Yeah - after he gets rid of all the old stock!


----------



## TUGBrian (Jul 18, 2013)

believe that is available on the cafepress site already?  if not im sure i can upload the graphic if I can find the original hires version!


----------



## TUGBrian (Jul 18, 2013)

well that was easy enough

http://www.cafepress.com/mf/79894584/tug-oval-logo_tshirt


----------



## TUGBrian (Jul 18, 2013)

ok ive added the new image to all the products in the logo shop...if anyone wants them now.
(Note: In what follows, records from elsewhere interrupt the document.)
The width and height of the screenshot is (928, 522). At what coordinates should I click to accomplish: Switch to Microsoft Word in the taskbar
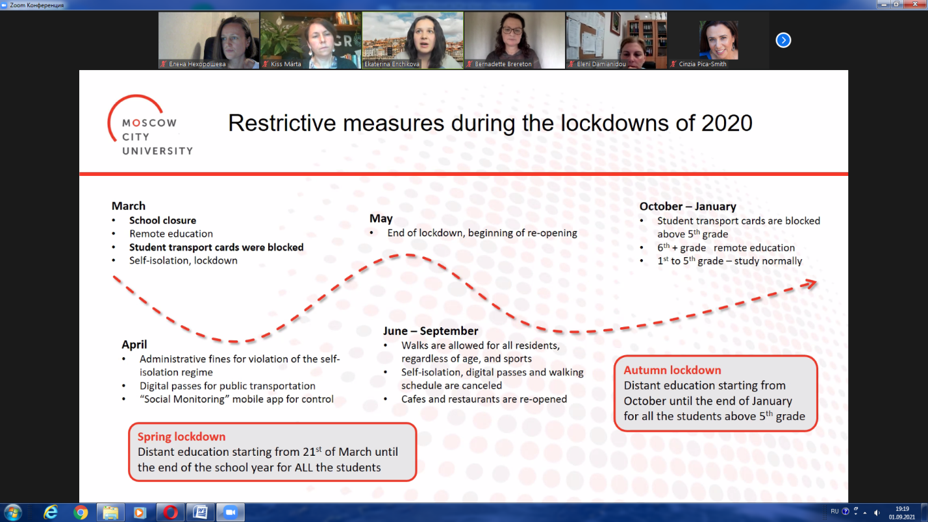[200, 512]
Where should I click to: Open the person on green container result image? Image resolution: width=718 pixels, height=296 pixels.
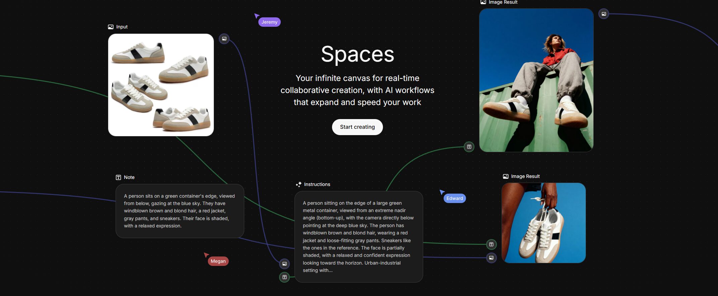coord(536,80)
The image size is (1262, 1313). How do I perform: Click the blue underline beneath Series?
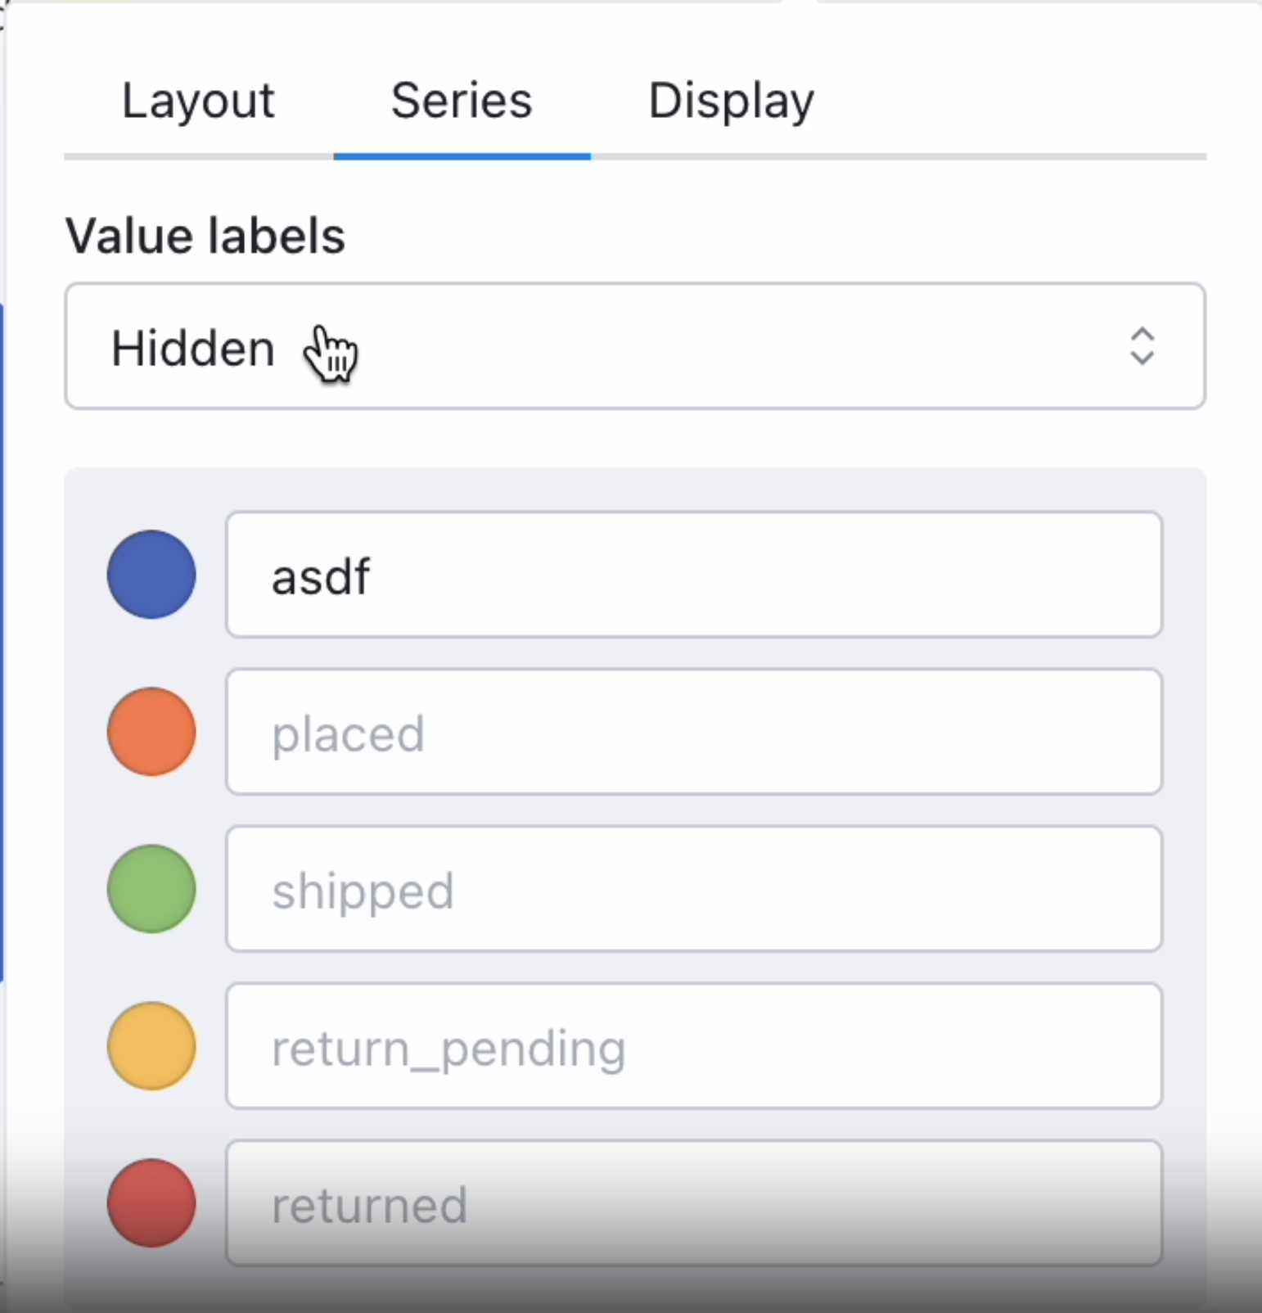[462, 156]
last order was in 2010, so its not like they are hot sellers =)


----------



## NHTraveler (Jul 18, 2013)

Thanks Brian and those who responded.


----------



## csxjohn (Jul 18, 2013)

If you can get the red logo on the hats I'll be buying one.

I made some business cards with the red logo(hope it's not a TM infringement) and passed a few out on my last vaca.  The hat will be a nice compliment to the cards.


----------



## TUGBrian (Jul 18, 2013)

should be able to put the logo on anything...ive updated the main shop to show that logo

http://cafepress.com/timeshare

I dont mind folks printing that stuff out for advertising purposes.


----------



## TUGBrian (Jul 19, 2013)

i got a popup when i was editing the store offering me 15% off any one item/order


GK89SACKX8R5


only good for a single time, so if anyone was thinking of getting something...feel free to use that code =)


----------



## csxjohn (Jul 19, 2013)

TUGBrian said:


> i got a popup when i was editing the store offering me 15% off any one item/order
> 
> 
> GK89SACKX8R5
> ...



.


Even though the hat on the main page shows the black logo, when I click on it to order it does show the red one.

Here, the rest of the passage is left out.